Entries supplied section start
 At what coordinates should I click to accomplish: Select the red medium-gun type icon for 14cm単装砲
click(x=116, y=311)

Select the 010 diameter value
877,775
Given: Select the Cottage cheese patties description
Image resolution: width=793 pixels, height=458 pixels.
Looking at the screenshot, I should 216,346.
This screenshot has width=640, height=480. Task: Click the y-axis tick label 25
Entries supplied section end
Entries supplied section start
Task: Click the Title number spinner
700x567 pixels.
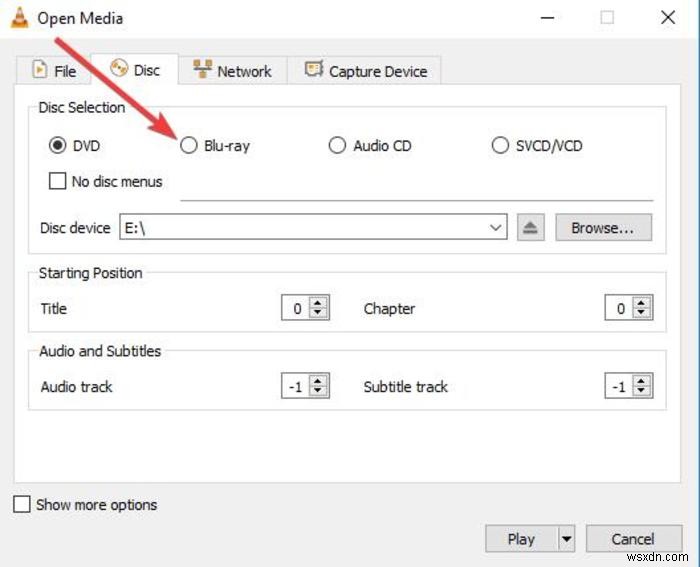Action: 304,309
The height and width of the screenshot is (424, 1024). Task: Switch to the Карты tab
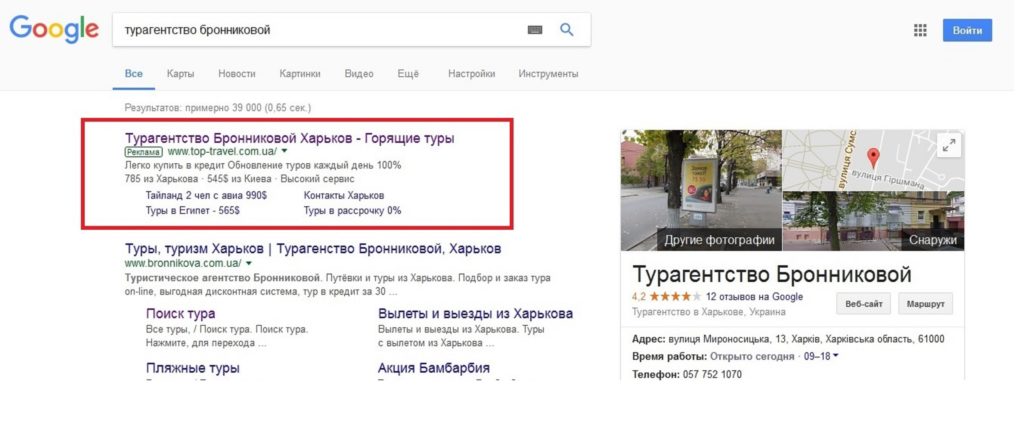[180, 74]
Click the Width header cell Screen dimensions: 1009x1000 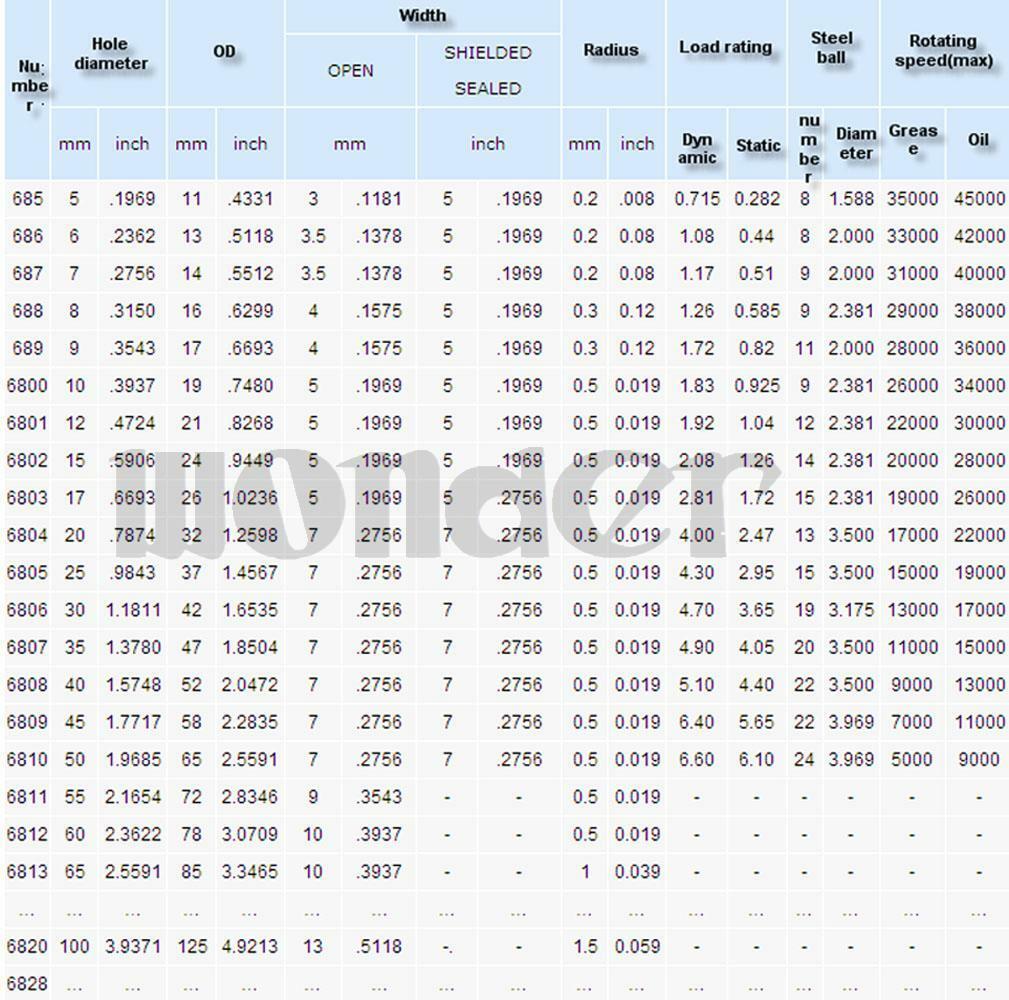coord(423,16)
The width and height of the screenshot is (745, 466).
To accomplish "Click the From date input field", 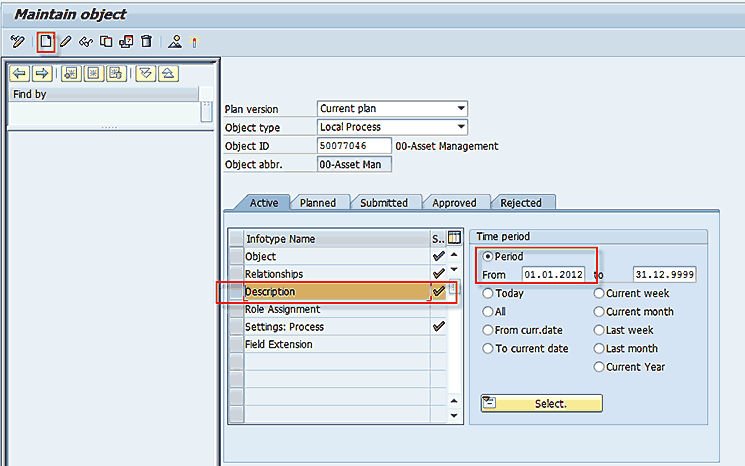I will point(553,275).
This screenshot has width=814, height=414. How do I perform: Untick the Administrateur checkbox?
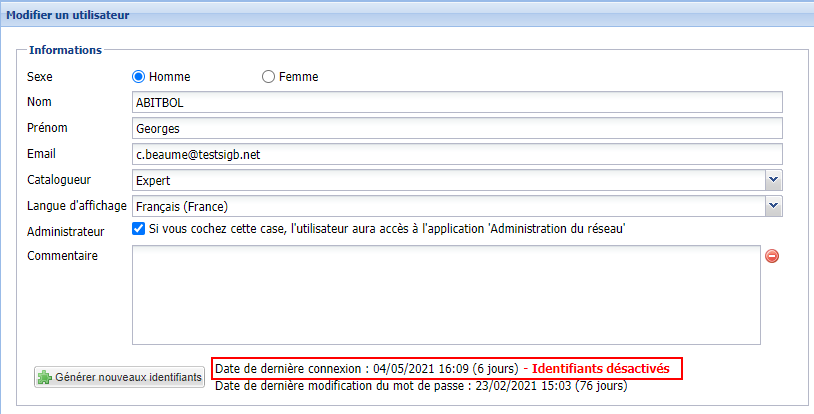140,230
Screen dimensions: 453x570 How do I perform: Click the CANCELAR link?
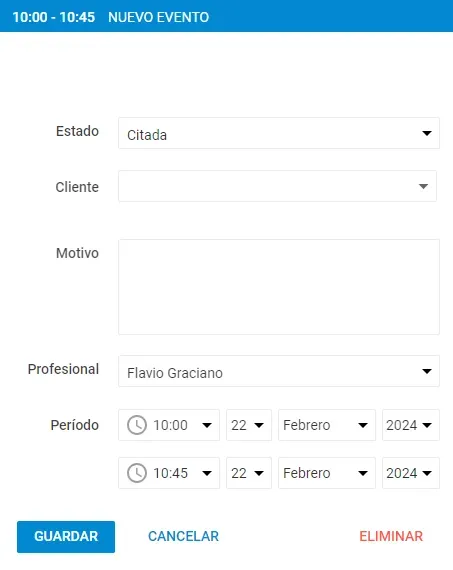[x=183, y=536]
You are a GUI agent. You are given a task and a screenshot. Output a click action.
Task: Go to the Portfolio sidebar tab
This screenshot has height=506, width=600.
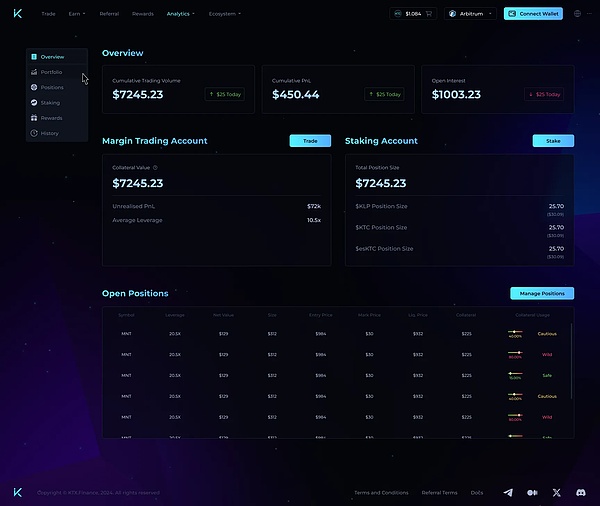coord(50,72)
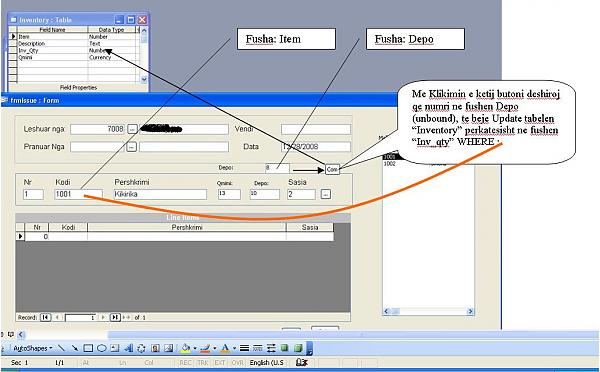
Entries supplied section end
Above are the records; copy exactly the lines from the line with "At what coordinates" through the line with "This screenshot has width=640, height=480.", both included.

**Final answer:**
 At what coordinates should I click to accomplish: Select the red medium-gun type icon for 14cm単装砲
click(x=116, y=311)

Select the 010 diameter value
877,775
Given: Select the Cottage cheese patties description
Image resolution: width=793 pixels, height=458 pixels.
Looking at the screenshot, I should 216,346.
This screenshot has width=640, height=480. Task: Click the y-axis tick label 25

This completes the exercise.